(Beginning of Provided records)
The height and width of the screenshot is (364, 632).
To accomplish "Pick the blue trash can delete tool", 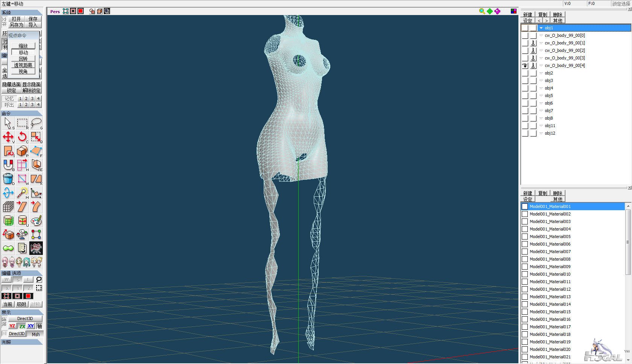I will click(8, 179).
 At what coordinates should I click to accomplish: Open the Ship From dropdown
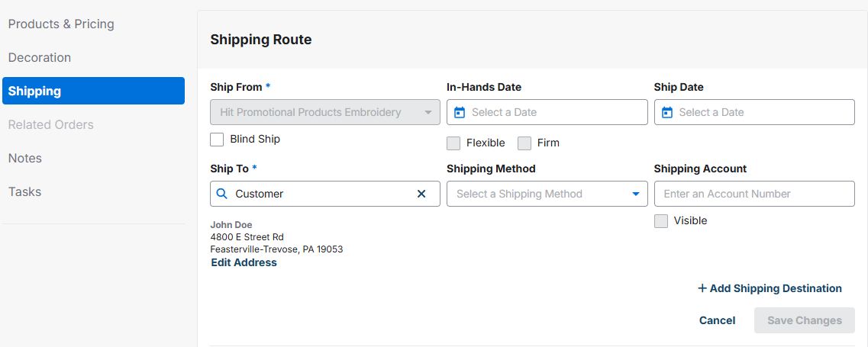(428, 112)
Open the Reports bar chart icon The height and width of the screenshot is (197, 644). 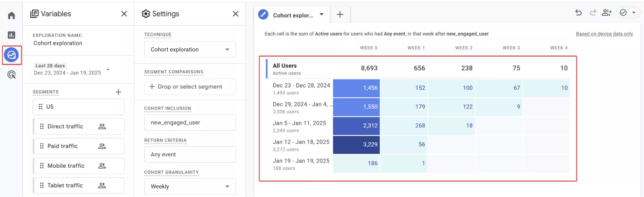12,35
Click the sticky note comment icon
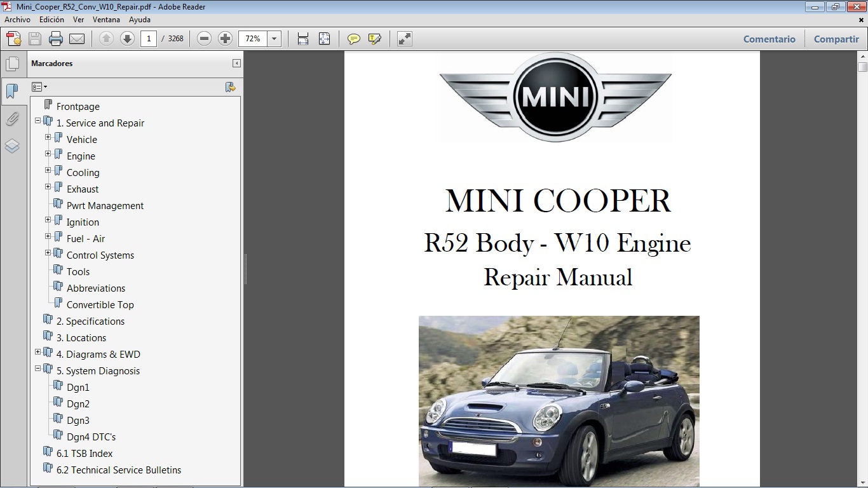The width and height of the screenshot is (868, 488). tap(353, 39)
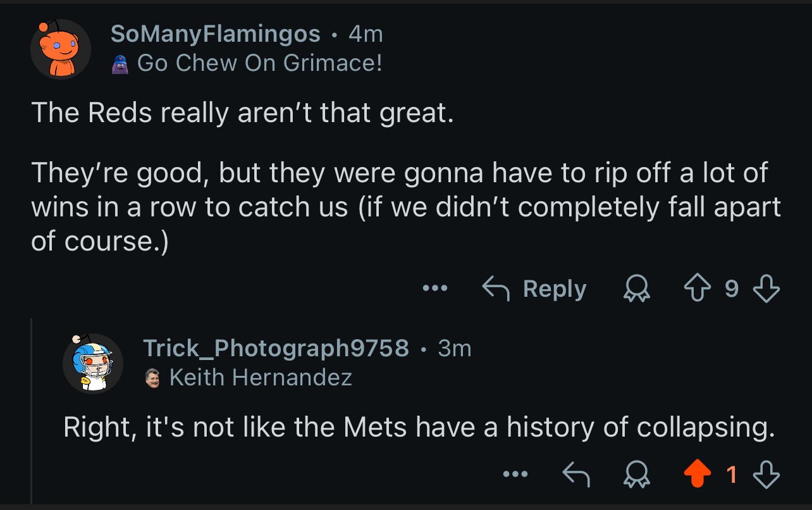Click the "The Reds really aren't that great" text
Viewport: 812px width, 510px height.
pos(242,113)
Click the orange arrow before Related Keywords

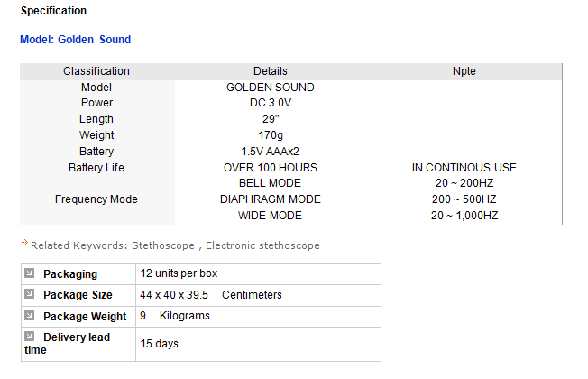[24, 245]
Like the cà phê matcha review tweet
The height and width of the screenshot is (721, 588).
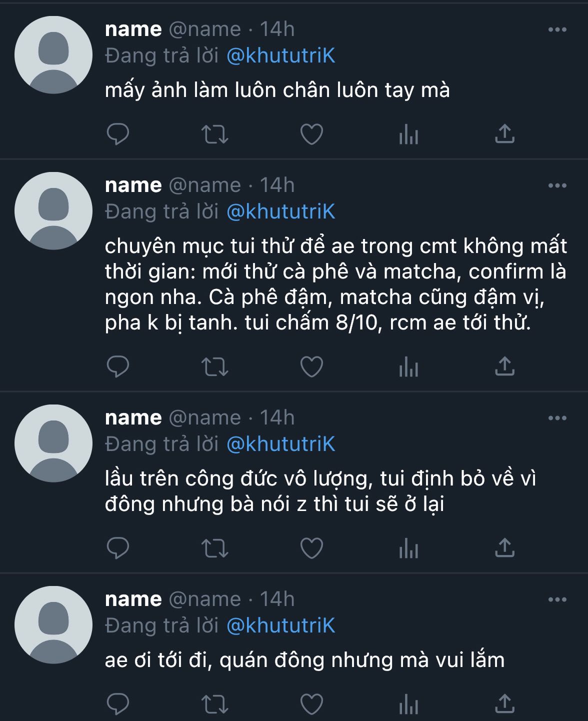311,367
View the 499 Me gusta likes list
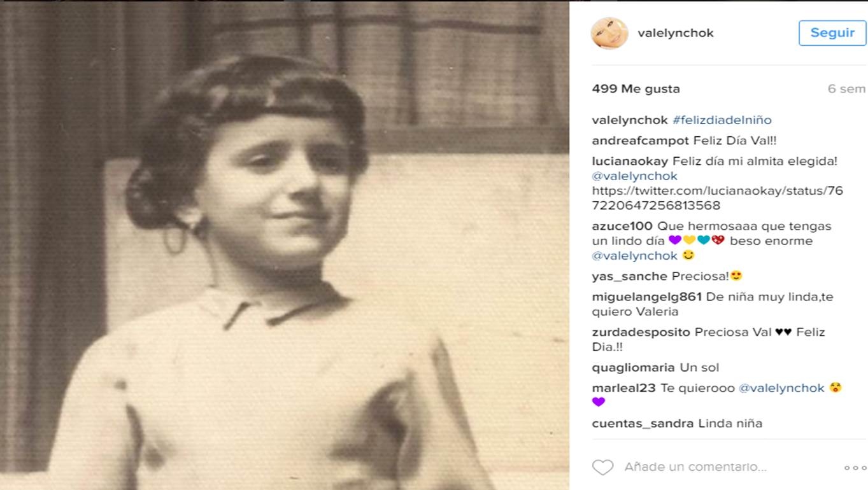 (636, 89)
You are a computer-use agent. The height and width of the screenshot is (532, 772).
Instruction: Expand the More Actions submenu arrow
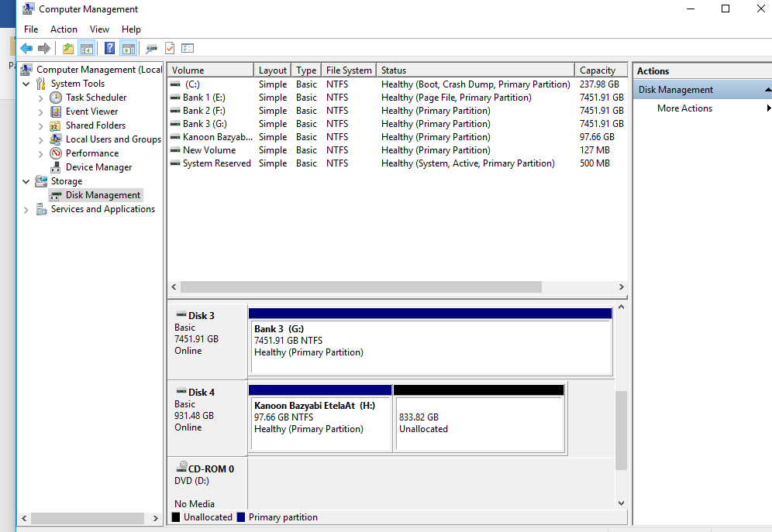pyautogui.click(x=768, y=108)
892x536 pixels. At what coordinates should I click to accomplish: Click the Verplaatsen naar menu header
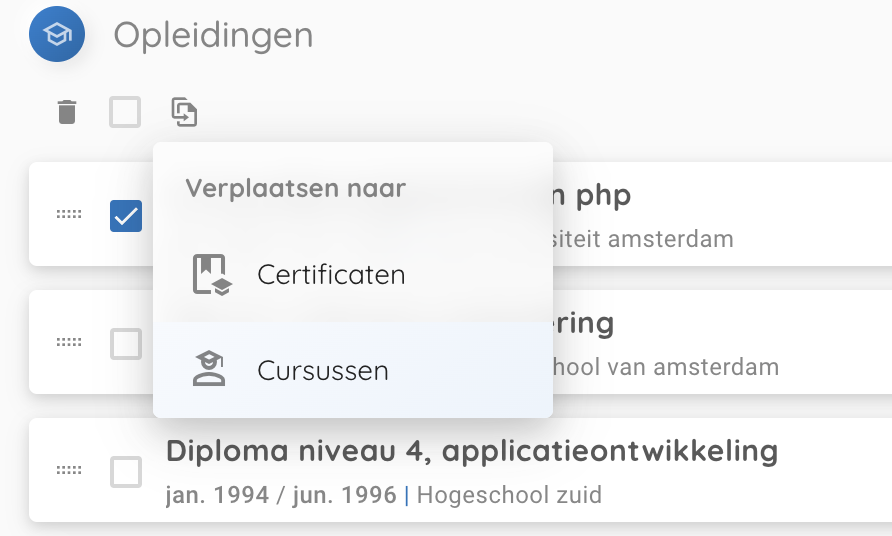click(x=296, y=188)
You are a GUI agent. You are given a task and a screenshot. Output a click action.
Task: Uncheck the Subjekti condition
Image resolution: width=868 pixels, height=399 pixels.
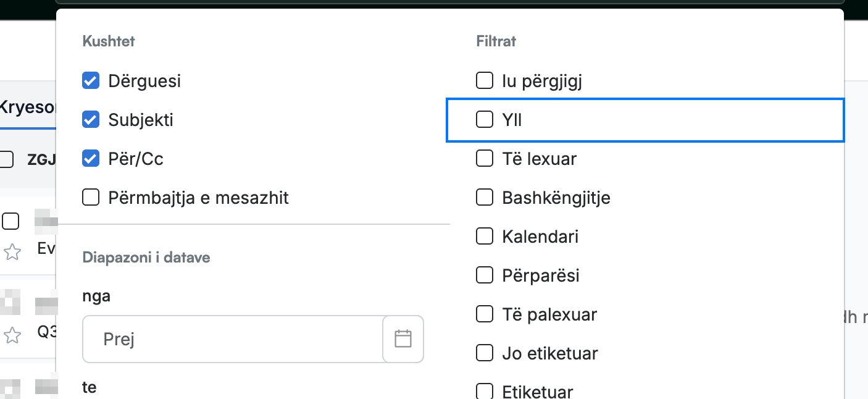click(x=91, y=120)
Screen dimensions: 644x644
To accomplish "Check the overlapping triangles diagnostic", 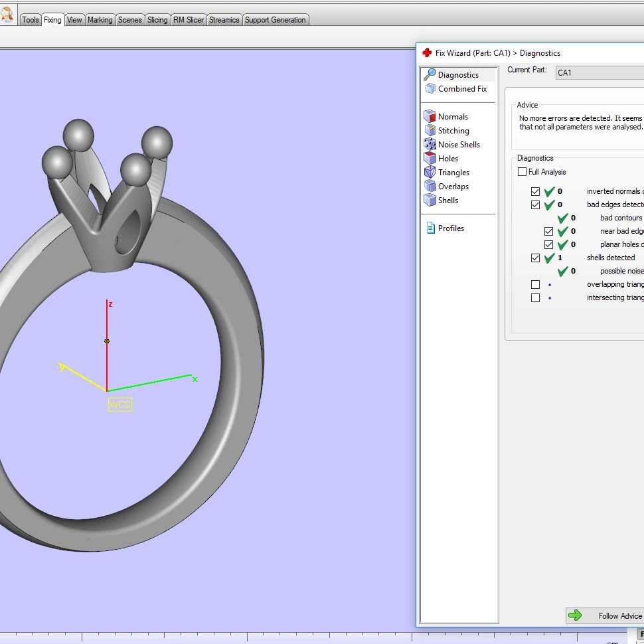I will point(535,284).
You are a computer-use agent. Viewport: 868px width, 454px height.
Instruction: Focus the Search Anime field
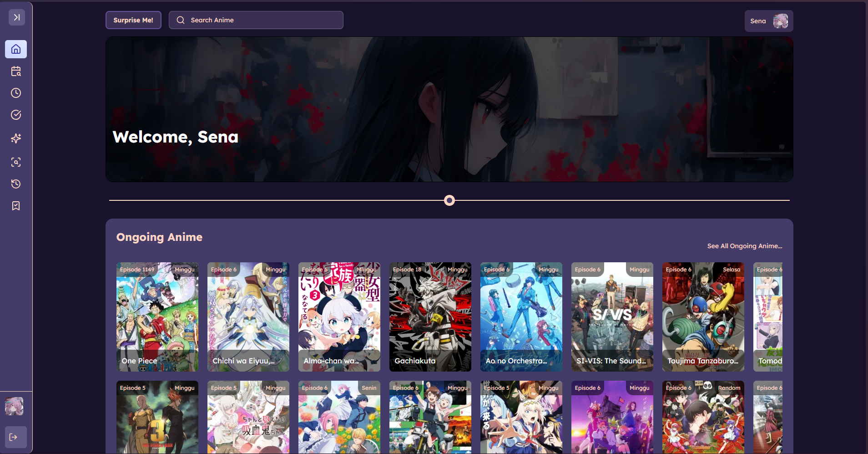tap(256, 20)
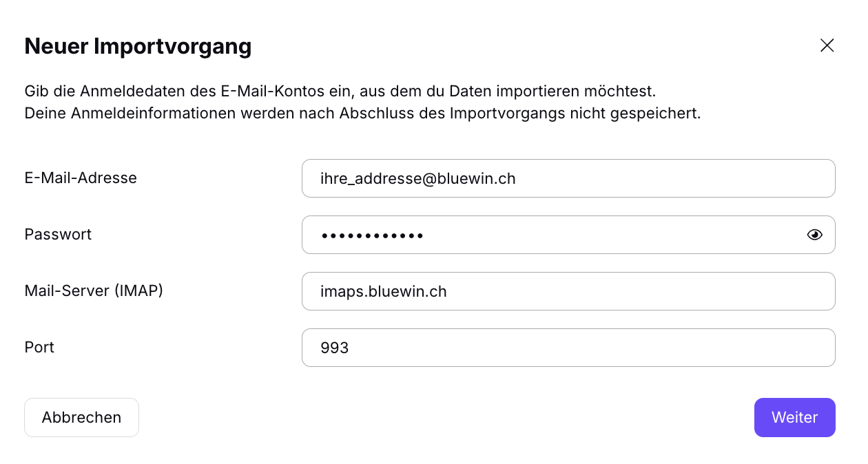Click the 'Gib die Anmeldedaten' instruction line
The height and width of the screenshot is (464, 868).
click(x=340, y=91)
(End of Provided records)
● **Exercise**
Scan the data above and state how many of its lines contain the string "computer", with no other content.

● **Result**
2